# THE PROBLEM:
Copy out the entries from the line with "The image size is (801, 1736)." to the line with "will (754, 116).", inclusive, word for word.

# EXTRACTED ENTRIES:

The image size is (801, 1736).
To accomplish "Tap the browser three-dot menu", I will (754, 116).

--

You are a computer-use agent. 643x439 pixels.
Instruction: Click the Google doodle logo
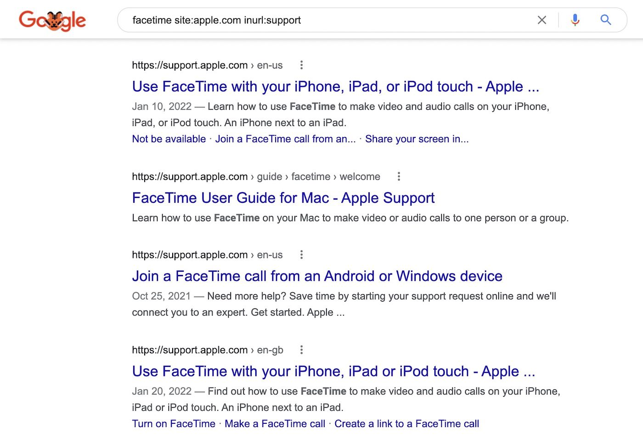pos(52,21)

--

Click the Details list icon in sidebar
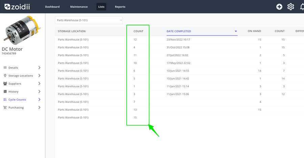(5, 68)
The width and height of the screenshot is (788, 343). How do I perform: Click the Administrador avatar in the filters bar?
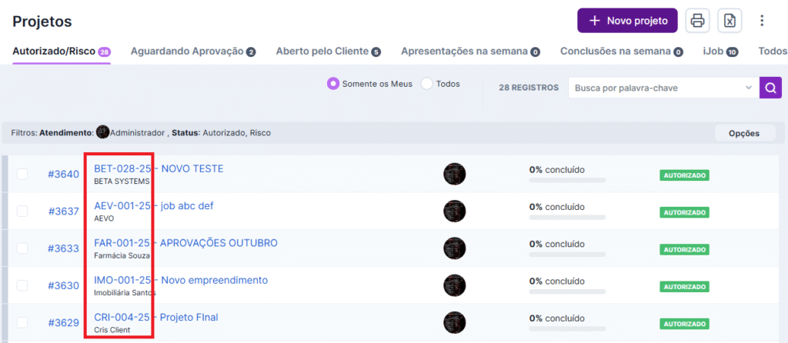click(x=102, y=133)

# SOLUTION TO THE EXERCISE:
The image size is (801, 1736).
To accomplish "Tap the browser three-dot menu", I will (754, 116).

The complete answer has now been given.